Joseph Blotner
Joseph Leo Blotner, a former U-M professor whose biography of William Faulkner set a new standard for a literary biography, died Nov. 16 in Oakland, Calif.
As the editor of the Faulkner letters and then of all Faulkner’s novels for the Library of America, Blotner was the crucial expert of his era on one of America’s greatest novelists. His biography of Robert Penn Warren, moreover, was widely lauded and led to the establishment of the Joseph Blotner archives at the Penn Warren Library of Western Kentucky University.
Blotner also was the author of a memoir, “An Unexpected Life,” in which he describes his atypical path to becoming one of the leading scholars of Southern literature. Born in 1923 in Scotch Plains, N.J., he halted his undergraduate career at nearby Drew University in order to serve in the Air Force.
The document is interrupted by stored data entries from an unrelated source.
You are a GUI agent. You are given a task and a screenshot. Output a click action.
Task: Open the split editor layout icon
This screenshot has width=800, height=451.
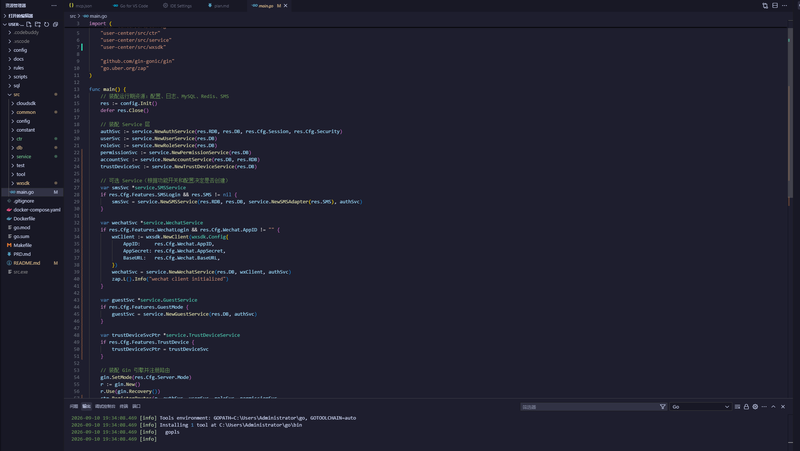click(775, 6)
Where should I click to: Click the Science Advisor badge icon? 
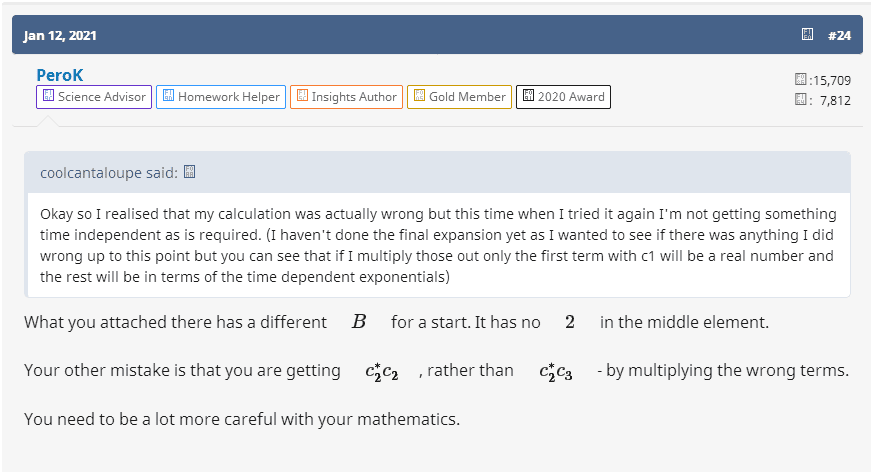pos(48,97)
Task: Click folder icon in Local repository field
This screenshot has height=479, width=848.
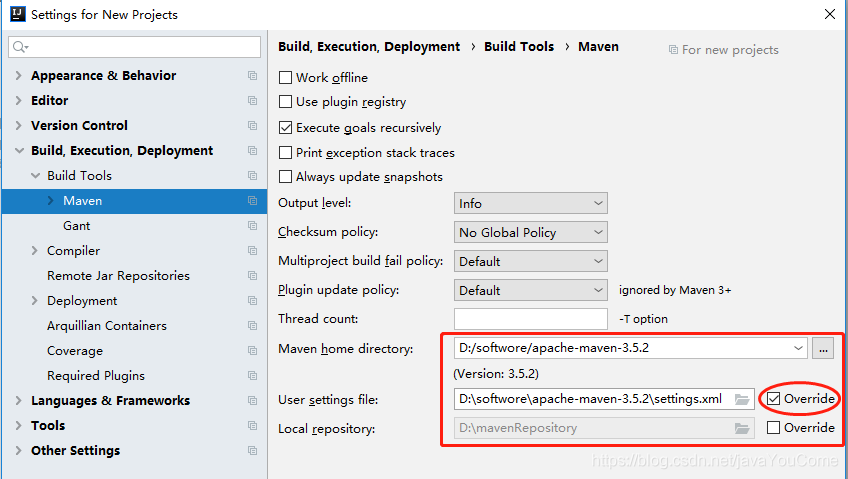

He was a bombardier aboard a B-17 Flying Fortress, and on his sixth bombing mission over Frankfurt, Germany, his plane was shot down. Blotner was held in a German prisoner-of-war camp for six-and-a-half months until Gen. George S. Patton’s Third Army liberated the camp on April 29, 1945.
Following his discharge, he returned to Drew, then achieved a master’s at Northwestern University and a doctorate at the University of Pennsylvania. Blotner taught at the University of Idaho, the University of Virginia, the University of North Carolina and U-M.
Blotner’s own last days were characteristically gentle. After the illness and death of his first wife Yvonne in 1990, Blotner enjoyed a sustaining marriage with Marnie Allen. When she died in 2006, he moved to California to be near a daughter and son-in-law. Explaining his surprising interest in the South given his Northern birthplace, Blotner characterized himself as “a resident of Yoknapatawpha County in the heart.”
A dedicated husband and father, Blotner also was a friend to great authors and nervous students alike. He served academia brilliantly and his nation bravely. His surviving family members and friends and colleagues could say of him as he said of Faulkner in the biography’s preface, “I will not see his like again.”
Blotner is survived by his daughters, Tracy Blotner Willoughby of Dexter and Pamela Blotner of Berkeley, Calif., and his granddaughter, Marnie Alicia Allen, of Charlottesville, Va. Nancy Blotner, his third daughter, died in 2004.
— Submitted by Jane Johnson, English Language & Literature
Theodore “Ted” Cohn
Theodore J. “Ted” Cohn died Nov. 25 after a prolonged illness at age 82.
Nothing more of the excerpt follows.